Oireachtas Joint and Select Committees

Tuesday, 16 November 2021

Joint Committee On Children, Equality, Disability, Integration And Youth

Experiences of Migrant Communities Engaging with the Healthcare System and State Bodies: Discussion

Dr. Angela Skuce:

The clinics that we have are easy to access, especially for migrants. They are based in areas or organisations where those people tend to be anyway. We go to where people congregate. The Cappuchin clinic is based in the Cappuchin day centre which is mainly a dinner hall for people in need. Years ago that centre identified a need for healthcare so we started a small GP clinic there. More and more Roma people who were living in homeless accommodation, in squats in the inner city or in very poor quality private rental accommodation came to the clinic and the service grew out of that. We realised that we needed an interpreter, for example. Now we have a big clinic and we see between 70 and 100 people per week. The Tallaght clinic started in response to demand in Tallaght hospital. There were Roma people living in Tallaght who did not have GPs and they were using the hospital's emergency department as their GP service which was not appropriate for them or for the hospital. The HSE provided funding for a clinic which we run in Tallaght once a week in a building quite near the hospital. It is supported by the Tallaght Roma integration project and volunteers from the local Roma community come and act as intermediaries. People can just turn up at both of those clinics. They are open-access, walk-in clinics and people find out about them through word of mouth. In the Cappuchin clinic, we used to get people coming in from Carrickmacross because they had friends or relatives in Dublin who told them about it. People come to the clinics from the local community.

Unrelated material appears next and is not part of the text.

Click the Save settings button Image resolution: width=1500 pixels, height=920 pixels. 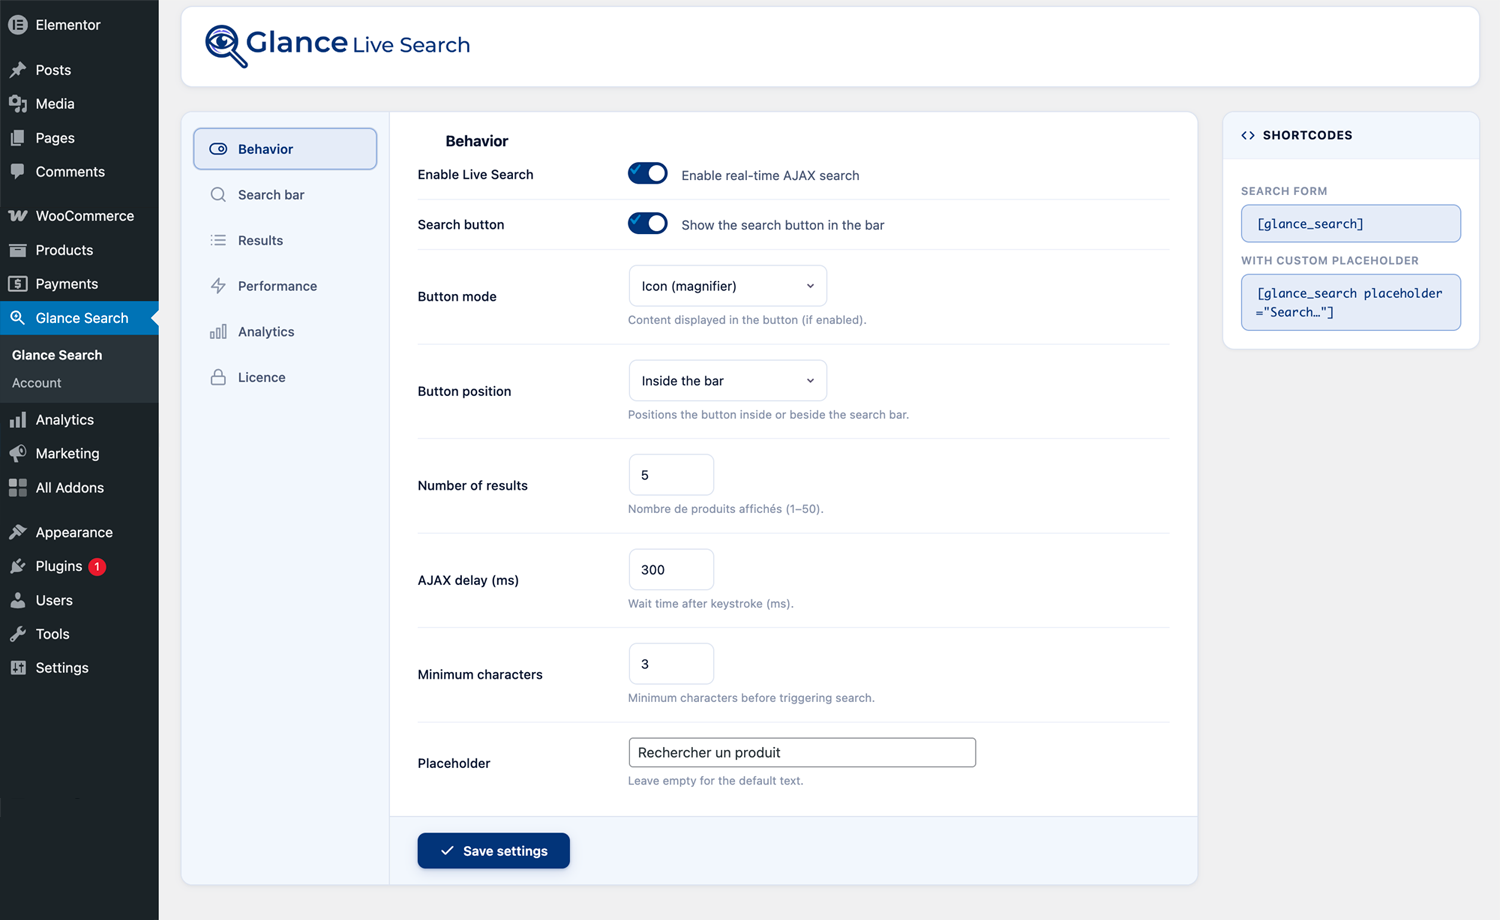point(493,850)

We have very strong links with local community organisations like Pavee Point. There is also a national Roma Covid information line that was set up in response to the pandemic because we realised that Roma people who do not speak English could not seek healthcare when they had Covid-19 or symptoms of Covid. We get referrals through that information line. We also have links with organisations like Mendicity which works a lot with people from eastern Europe and with people who have addiction and homelessness problems. Mendicity refers people to us. We also have very strong links with the local hospitals.

In reference to the maternity hospitals, there is a really good recent initiative involving the three Dublin maternity hospitals which have created a new post of inclusion health social worker. We have met the three of them in the last few weeks and they are our direct line in and out for people who are vulnerable for many reasons including being homeless, having addiction issues, not being able to speak English, being undocumented and so on. We had a problem recently where one of the maternity hospitals, in a drive to modernise and become more efficient and user-friendly, had developed an online registration form for pregnant women. In one of the maternity hospitals now people do not need a GP referral but can just refer themselves but they must do so by filling in an online registration form in English and uploading documents. We can now bypass that system by emailing the inclusion health social worker and she will make the appointment. At the other end, when people have had a baby and are leaving hospital, they may want long-acting contraception because their family is complete or they want to delay another pregnancy but if they do not have a medical card, they do not have access to that. The inclusion health social workers can refer them directly to one of our clinics, we can book an interpreter and get that sorted. That works really well.